When dealing with bash history, I find that too many people are still unaware of C-r (Ctrl+R or Command+R): press it and start typing unique bits of your past commands. If multiple commands match, cycle through them with repeated C-r presses.
Instead of aliasing common commands, I make heavy use of Ctrl-r at the command prompt to search the history.
So if I have a complex command I want to run several times, I'll type it out in full the first time. After that, I'll hit Ctrl-r and start typing part of the command until it shows the one I mean, then hit enter to run it.
For those who haven't used it, ctrl-r in the command line is the best thing in the world. It does a reverse-search over previous commands. Set your max history size to unlimited, and your CLI will remember /all/ commands you ever type, making it very easy to find long, strange incantations that you figured out once, so long as you can remember some small part of the command.
For example, How did I do that magical ffmpeg thing last time? Just hit ctrl-r, type ffmpeg, and keep hitting ctrl-r to find previous examples until I find what I'm after.
And the next lesson: C-r will search the command history (at least in most *nix shells). So when needing to do something but you aren't sure how far back it was (not on the screen or not recallable) but you know it is in the history and some text in it, just C-r <something> [C-r repeatedly until you get to the correct version].
I was today years old when I learned about CTRL+R. I've always just done history | grep
Also, I use zsh which filters history when using up/down arrows to whatever you typed. So you can do "git" [up] [up] [up] to cycle through all recent git commands which is super useful.
Interactive history search (^R) in Bash (and IPython) so awesome, it can't be overstated. I've become so addicted to it that I start almost any command with ^R now. For most of them, I've got them somewhere in history - and only if it doesn't find anything, I ^C and type manually.
For those unaware: CTRL+R in terminal will also change your prompt to search your command history. After typing, CTRL+R again to cycle through matches.

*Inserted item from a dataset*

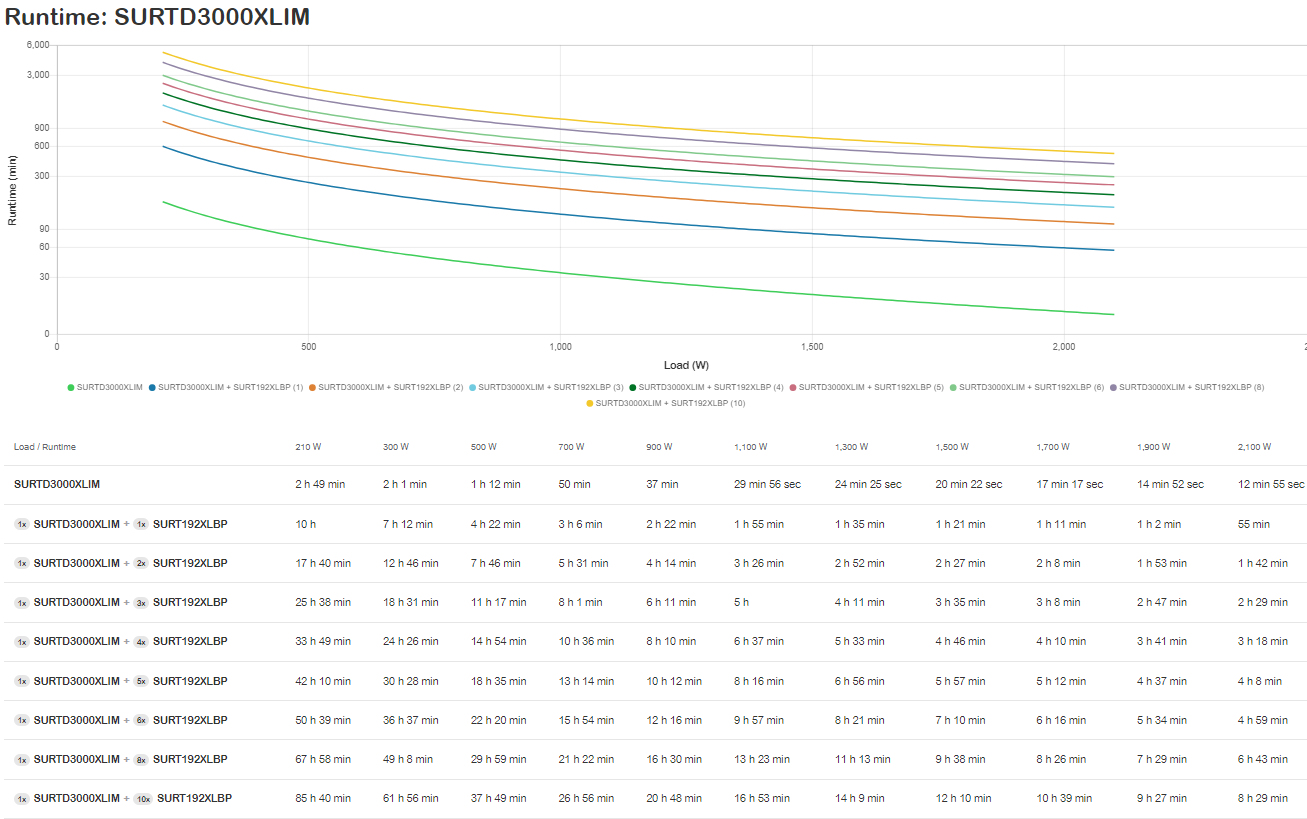Viewport: 1307px width, 819px height.
Task: Click the 85 h 40 min runtime cell
Action: coord(323,798)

To be fair, I also have that alias and use CTRL+R. They are useful for different scenarios. CTRL+R when I know what command I'm looking for, but can't remember the full one. `history | grep -i $TERM` when I remember some part of the command, but not exactly sure. With that, I get a list of possible candidates to choose from, instead of having to do CTRL+R repeatedly to find the command I was looking for.

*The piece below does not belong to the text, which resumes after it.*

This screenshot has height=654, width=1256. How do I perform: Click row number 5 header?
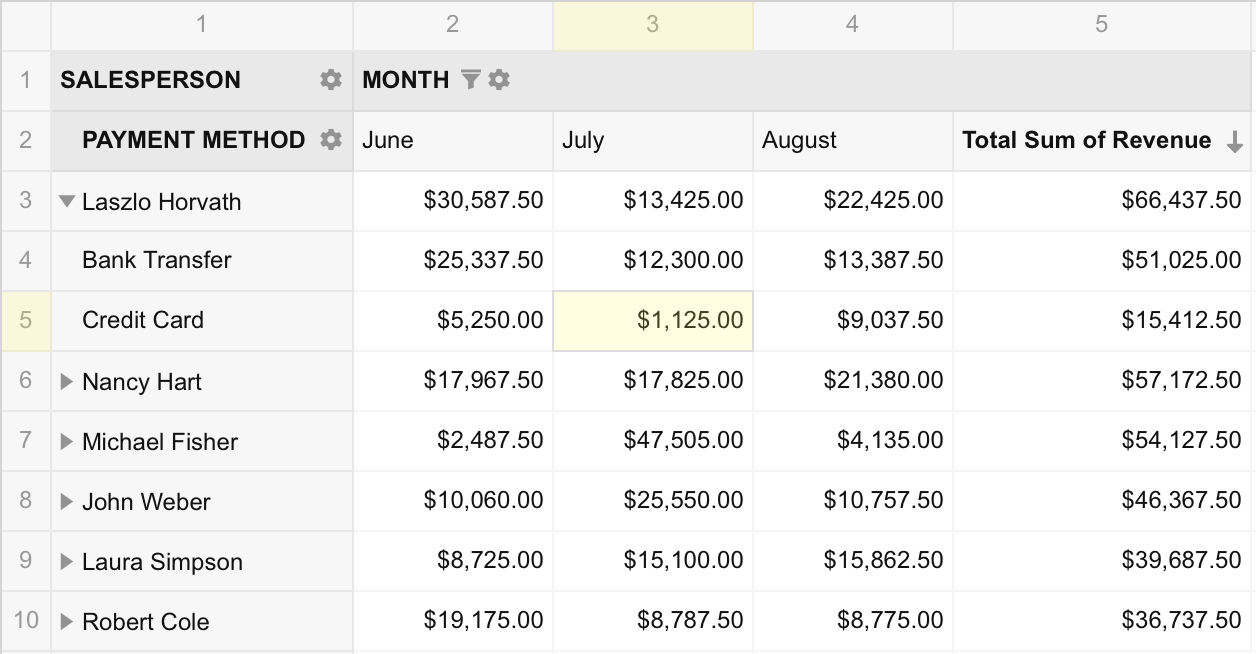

Great Atuin, that's amazing. Thank you, this is indeed a game changer for having a permanent history. I use ctrl+r for everything including commands I vaguely remember but know at least some letters
Agreed, but even nicer than control-r are the readline functions `history-search-backward` and `history-search-forward`.
Personally I bind them to up/down which on OS X at least involves:
# Put this in some file like ~/.readline-bindings
"\e[A": history-search-backward
"\e[B": history-search-forward
# And this in your ~/.bashrc or ~/.zshrc
bind -f ~/.readline-bindings
That way if you haven't typed any input it behaves like normal up (previous command), but if you've typed some characters it only retrieves matching commands.
My favorite bash trick is still Ctrl-O: submit command and advance history by one.
If you ever find yourself counting up-arrows to repeat a sequence of commands (that aren't worth scripting for whatever reason), next time, go to the top of the list and hit Ctrl-O. The result is the the command runs, and the one after it in the history is loaded into you prompt.
C-r will search what you type afterwards, (e.g., "C-r ssh" will then show me the previous command that starts with "ssh") whereas this tip seems to be searching to match what you've already typed. Pretty cool, IMO.